There were limousines everywhere and some limousine builders even became household names. But lately, with the increase in transportation options and, in some places, social positions, limousines have lost popularity. Factory luxury sedans and SUVs have improved a lot over the years, which could be considered a factor. As things stand, limousines operate in a regulatory gray area.

After leaving the factory as a car or SUV, independent manufacturers heavily modify each vehicle without complying with strict federal regulations, cutting vital support structures before welding the new parts and parts into place. And while there are some regulations, they vary from state to state. The confusing standards and mandates surrounding limousines have helped to create a market riddled with uncertainty. That is, we may not know if there is a problem until something goes wrong.

A “De-Ville Limousine” was intended to drive around the city, and a “Landaulet Limousine” was a convertible design. In 1962, Checker Motors created a similar section; the “Aerobud” was a 15-seat limousine designed to transport airline passengers out of town. But what these two classic limousine scenes, which premiered more than 25 years ago, have in common is why Reston Limousine, one of the largest executive transport companies in the region, already owns just a few of the vehicles that bear its name. In 1916, the Society of Automotive Engineers of the United States defined a limousine as “an enclosed car with seating for three or five people inside, with the driver's seat outside.
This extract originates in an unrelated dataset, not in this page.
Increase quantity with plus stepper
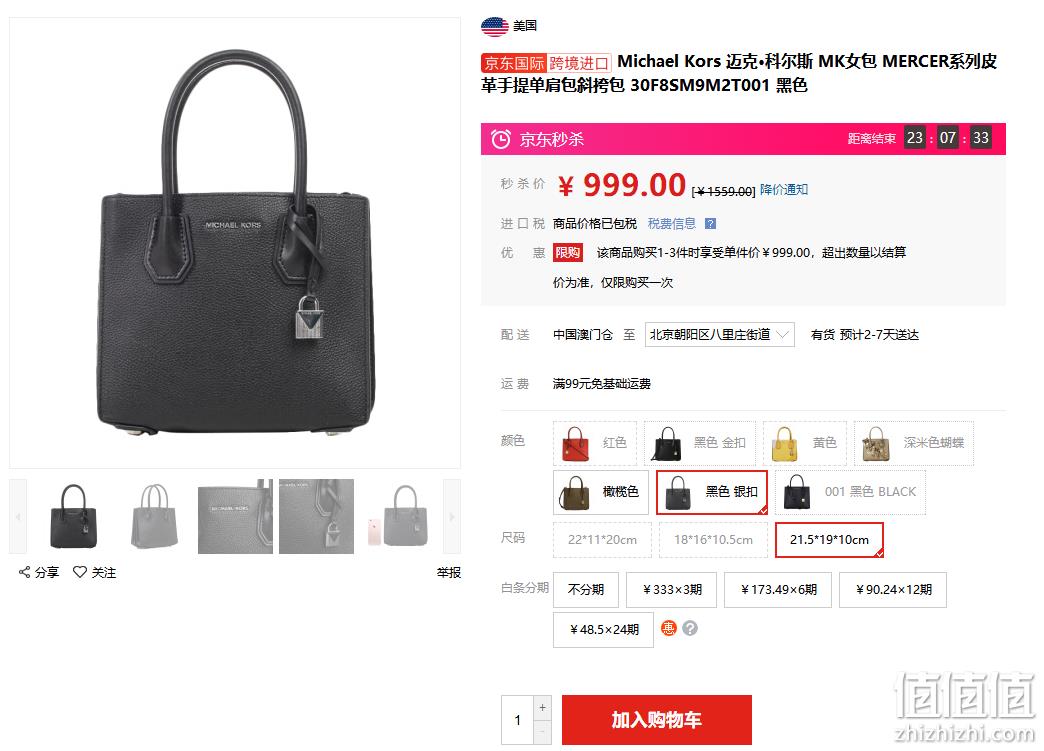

I suppose, somehow, this leaves the door open for an anxious and courageous person to resurrect the limousine. The limousine dominated the chauffeur services industry for luxury cars for decades, but it began to decline in the late 80s, mainly due to the market crash of 1987, when things took a downward spiral. In the early 1990s, about 5,800 limousines were produced in the U.S. In the US, almost 1,200 fewer than a decade earlier.

The Navigator was one of the first, in addition to the Mercedes M-Class, to change the image of luxury SUV travel as an alternative to limousine service or traditional urban cars. Limousines have always held a special place in the hearts and minds of the American public since their creation in the early 20th century. When the brakes of a 2001 Ford Excursion limousine failed on a downhill stretch of road in upstate New York, the vehicle, which gained speed of more than 100 miles per hour, lost control and crashed into a small ravine, killing 17 people inside, as well as the driver and two bystanders. More companies followed Checker to the airport, and that's when the design really took off, with stretchy limousines that even earned the nickname “Airporter Stretch Coaches”.

Sleek and stealthy like a shark drifting between a bank of fish, a limousine traveled silently down the street, with windows tinted black and decorative lights on. Heck, even the world's largest ridesharing companies, Uber and Lyft, offer luxury services for those looking for a refined limousine-like experience (Uber Lux and Lyft Lux).

Velma Makinster
Velma Makinster

Proud tv maven. Certified troublemaker. Passionate zombie geek. Total beer lover. Incurable food lover.